Visualization of UCSC browser

  introduction

In the research process of Shengxin, the display of data is often a very important step, and the choice of which way to display is even more troublesome. Here, we introduce the visualization process in the UCSC browser, which can display data information on the reference genome, such as the methylation value, expression value or differential region near the gene of interest, etc. Of course, the more important thing is Facilitate your own understanding of the data.


1 create a project


Address: http://genome.ucsc.edu/

First click on My Sessions in My Data to enter the page.

image


Create a new project.

image

Click on the newly created project to enter the visualization page, and click add custom tracks below the picture to upload your own data.

image

You can also set the data type of the species, genome and reference genome information. If the reference genome information needs to be converted, it can be realized through LiftOver (the conversion between hg19 and hg38).


image


1 Upload of data


Browser supports bigBed, bigChain, bigGenePred, bigMaf, bigPsl, bigWig, barChart, bigBarChart, BAM, VCF, BED, BED detail, bedGraph, broadPeak, CRAM, GFF, GTF, MAF, narrowPeak, Personal Genome SNP, PSL, or WIG The upload of other file formats is mainly divided into direct submission through the web page and upload through the URL link of the server.

Due to the large number of data types, the BED file that can be uploaded directly is used as an example to introduce:

The BED file consists of 3 columns of required information and 9 additional optional information. The three columns of required information are: chromosome, starting position, and ending position. The other 9 additional information are as follows:

image

The first line of the BED file is the setting of this item, including name, description and color. The choice of Color can choose different colors according to the RGB color parameters. The data uploaded to the BED file cannot reflect the changes, heights and other phenomena of the data, and can only display the area information of the data. Therefore, more advanced settings are required, that is, the color of the area is set to distinguish the size of the data. This function is the itemRgb option in the 9th column of the BED file. It should be noted that if the information in the 9th column is to be used, the previous columns of information must also exist and cannot be vacant.

image

After saving, click go to visualize on the genome, you can find the data of the region of interest, and judge the size of the methylation value according to the shade of the color.

image

The simplest format only requires the first three columns to upload and view, and data in other formats can also be converted into BED format for upload.
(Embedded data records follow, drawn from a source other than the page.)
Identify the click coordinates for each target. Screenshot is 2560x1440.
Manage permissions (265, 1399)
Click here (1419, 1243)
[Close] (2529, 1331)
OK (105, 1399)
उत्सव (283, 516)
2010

When the file size exceeds 50M, it is not recommended to upload data through the web page. At this time, a URL link is required, usually bigBed, bigWig, bigGenePred, BAM and VCF format data. Let's take bigWig format as an example.

bigWig is a binary compressed file converted by a file in wig format, and a wig file is also a file containing regional information similar to a BED file. Generally, a wig format file can be generated after MACS peak detection. The wig format can be uploaded directly, but it is recommended to convert it into a bigWig file for upload if it exceeds 50m. The conversion command is as follows:

wigToBigWig input.wig chrom.sizes myBigWig.bw (If there is an error that exceeds the length of the chromosome, you need to edit the chromosome information to increase the length)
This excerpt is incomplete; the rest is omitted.